• **Excerpted passage**
Over the years, many friends have asked me, “Should I get a divorce?” A huge question that has life implications most couples don’t stop to think about while emotions run high. Very high.

I was never in a place to give real-life advice, unfortunately, now I can. A while ago, I mentioned a “tsunami” in my life on this blog, but never mentioned what it was. Well, I got divorced last year. It was the reason this blog wasn’t being updated, the reason I had a hard time going to work and the reason I  questioned everything about life. I’ve waited a long time to publish anything about so I could work through everything.

I need to write about it because it was such a significant event in my life. If I didn’t, it would be like Lindsay Lohan showing up to teach a kindergarten class and nobody saying anything. Something needs to be said.
Plus, I’m a writer and that’s what I do.

While I’ve made peace with it in my way, it’s something that you should avoid at all costs. The grass is not always greener. Your kids will suffer no matter how well you think you’ve worked it out, your friends will suffer, and your family will suffer. Most of all, you will suffer in ways you never thought – even if you’re the one pushing for it. It is a tragedy on par with a death in the family.

Here are the things no one ever tells you about divorce:

There are no amicable divorces. If anyone says they had an amicable divorce, they’re lying. I’m not saying everyone hates each other, but disagreements are everywhere. It’s the most personal thing a person can ever go through, and you will feel attacked, sad, and incredibly insecure through most of it. And that’s if it doesn’t go to court. If it goes to court, you’ll feel hunted and realize you’re in a system that little to do with right or wrong. Think of being in ’78 Chevy station wagon, hitting ice and spinning out of control. It feels like it’ll never stop and there’s nothing you can do.

You’ll miss between 50-75% of your kid’s lives. At best, as a man you’ll get 50/50 (unless your wife smokes crack and juggles chainsaws while cooking dinner). That means you’re going to miss 50% of the rest of your kid’s childhood, and that’s the best case scenario. I lost out a trip that my kids took to Disneyland last month. Couldn’t find my heart for a week. It’s always in the last place you look.

Divorce is incredibly selfish. I shouldn’t need to explain this, but if you’re not sure what this means just read the article by Penelope Trunk. Powerful and controversial.

You will lose control of your kids. In its most basic explanation, when you divorce the state basically says that you can’t be trusted to know what’s best for your children anymore, so they’ll get involved — forever. They need to know where those kids are and who they’re with at all times until they’re 18.  This monitoring has different levels, but you’re no longer in charge. If the state were Adam Carolla, it would say: “you fucked up your family so we can’t trust that you won’t fuck up your kids too. We’re going to keep an eye on things for the next decade or so.”

Do not get lawyers involved. There is nothing scarier than the family court system. If you hire a lawyer, you dramatically increase the chance that you’ll end up there at one time or another. It is hell. You’d have a better chance getting the outcome you’d like by getting drunk and playing Russian roulette. You just never know. It’s unpredictable, and decisions are largely decided by emotion, unlike criminal court which tries to take right and wrong into account. If you don’t believe me, read this piece on divorce in the state of Washington. It will not only scare you, but you also won’t sleep tonight. However; sometimes you don’t have a choice and need representation. If she lawyers up, you have to as well. Also, remember that there’s a difference between getting legal advice and retaining an attorney.

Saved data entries
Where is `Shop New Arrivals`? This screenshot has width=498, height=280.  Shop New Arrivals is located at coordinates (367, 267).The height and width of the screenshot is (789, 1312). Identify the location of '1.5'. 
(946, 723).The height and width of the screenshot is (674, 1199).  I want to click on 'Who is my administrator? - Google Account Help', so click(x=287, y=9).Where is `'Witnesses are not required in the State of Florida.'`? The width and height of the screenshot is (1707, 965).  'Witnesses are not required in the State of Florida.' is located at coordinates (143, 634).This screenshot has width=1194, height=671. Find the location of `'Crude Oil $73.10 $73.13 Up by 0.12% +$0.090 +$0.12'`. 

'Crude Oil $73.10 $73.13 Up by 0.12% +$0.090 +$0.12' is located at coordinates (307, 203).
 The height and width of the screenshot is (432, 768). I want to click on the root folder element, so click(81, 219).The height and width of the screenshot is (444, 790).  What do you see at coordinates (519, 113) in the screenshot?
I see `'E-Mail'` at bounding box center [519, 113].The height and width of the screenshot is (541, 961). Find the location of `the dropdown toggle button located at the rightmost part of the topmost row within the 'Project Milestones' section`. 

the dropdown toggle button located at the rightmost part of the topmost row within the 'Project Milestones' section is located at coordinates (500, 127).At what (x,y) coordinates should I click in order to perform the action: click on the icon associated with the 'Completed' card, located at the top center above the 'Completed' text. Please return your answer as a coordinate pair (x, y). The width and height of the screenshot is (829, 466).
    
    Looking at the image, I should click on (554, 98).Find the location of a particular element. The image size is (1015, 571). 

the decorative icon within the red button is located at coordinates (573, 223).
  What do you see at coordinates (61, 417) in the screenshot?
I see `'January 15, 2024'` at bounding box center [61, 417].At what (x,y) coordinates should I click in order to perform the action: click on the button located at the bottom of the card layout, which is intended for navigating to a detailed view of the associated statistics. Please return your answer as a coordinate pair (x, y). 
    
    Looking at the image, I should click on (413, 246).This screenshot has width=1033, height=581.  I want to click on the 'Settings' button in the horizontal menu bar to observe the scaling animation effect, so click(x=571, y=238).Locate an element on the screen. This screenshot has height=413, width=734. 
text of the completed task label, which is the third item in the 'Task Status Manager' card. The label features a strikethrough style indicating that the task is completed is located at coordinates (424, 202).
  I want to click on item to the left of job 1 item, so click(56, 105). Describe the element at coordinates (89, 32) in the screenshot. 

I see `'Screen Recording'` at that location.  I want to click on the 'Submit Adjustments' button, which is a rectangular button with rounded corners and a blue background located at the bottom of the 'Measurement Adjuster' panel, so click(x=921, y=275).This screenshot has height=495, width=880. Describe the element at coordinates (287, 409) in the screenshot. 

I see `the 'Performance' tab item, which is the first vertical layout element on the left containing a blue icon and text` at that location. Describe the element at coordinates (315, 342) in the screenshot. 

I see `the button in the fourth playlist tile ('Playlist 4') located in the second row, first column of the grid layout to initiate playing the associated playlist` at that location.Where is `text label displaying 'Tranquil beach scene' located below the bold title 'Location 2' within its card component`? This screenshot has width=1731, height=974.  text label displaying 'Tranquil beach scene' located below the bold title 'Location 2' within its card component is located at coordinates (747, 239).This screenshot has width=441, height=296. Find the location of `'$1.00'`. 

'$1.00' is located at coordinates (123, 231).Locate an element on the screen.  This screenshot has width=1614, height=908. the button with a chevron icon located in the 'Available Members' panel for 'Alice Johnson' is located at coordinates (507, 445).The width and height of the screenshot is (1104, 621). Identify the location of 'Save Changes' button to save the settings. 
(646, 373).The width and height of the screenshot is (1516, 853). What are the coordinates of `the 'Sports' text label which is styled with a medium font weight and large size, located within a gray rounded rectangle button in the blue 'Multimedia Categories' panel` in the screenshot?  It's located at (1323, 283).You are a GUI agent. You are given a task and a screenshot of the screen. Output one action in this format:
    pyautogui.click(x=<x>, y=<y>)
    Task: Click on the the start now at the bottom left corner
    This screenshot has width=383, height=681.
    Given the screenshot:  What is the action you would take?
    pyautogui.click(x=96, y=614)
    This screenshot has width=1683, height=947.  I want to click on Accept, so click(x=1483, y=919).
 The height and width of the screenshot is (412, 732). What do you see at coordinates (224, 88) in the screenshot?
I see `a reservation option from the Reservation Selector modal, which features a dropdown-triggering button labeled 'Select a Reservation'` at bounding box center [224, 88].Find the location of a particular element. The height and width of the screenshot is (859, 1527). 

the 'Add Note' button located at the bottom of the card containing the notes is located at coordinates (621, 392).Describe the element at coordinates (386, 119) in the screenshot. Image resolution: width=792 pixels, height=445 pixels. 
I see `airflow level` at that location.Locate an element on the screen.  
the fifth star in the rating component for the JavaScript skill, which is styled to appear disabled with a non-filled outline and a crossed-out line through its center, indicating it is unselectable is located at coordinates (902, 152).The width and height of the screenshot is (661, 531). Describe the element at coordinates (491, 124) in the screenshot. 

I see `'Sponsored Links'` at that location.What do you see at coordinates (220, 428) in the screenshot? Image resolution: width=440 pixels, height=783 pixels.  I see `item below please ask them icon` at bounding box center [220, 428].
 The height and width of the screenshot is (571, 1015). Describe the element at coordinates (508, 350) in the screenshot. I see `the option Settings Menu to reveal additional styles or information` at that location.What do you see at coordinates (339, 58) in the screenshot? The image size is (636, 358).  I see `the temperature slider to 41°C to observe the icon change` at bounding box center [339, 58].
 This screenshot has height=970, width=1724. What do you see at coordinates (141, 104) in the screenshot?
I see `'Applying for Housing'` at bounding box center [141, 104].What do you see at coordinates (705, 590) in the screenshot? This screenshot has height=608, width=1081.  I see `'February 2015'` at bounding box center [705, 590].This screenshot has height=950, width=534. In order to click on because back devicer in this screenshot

• **The request**
Write out the part of the divorce post from "Over the years, many" to "high. Very high.", word for word.

• **Exercise response**
Over the years, many friends have asked me, “Should I get a divorce?” A huge question that has life implications most couples don’t stop to think about while emotions run high. Very high.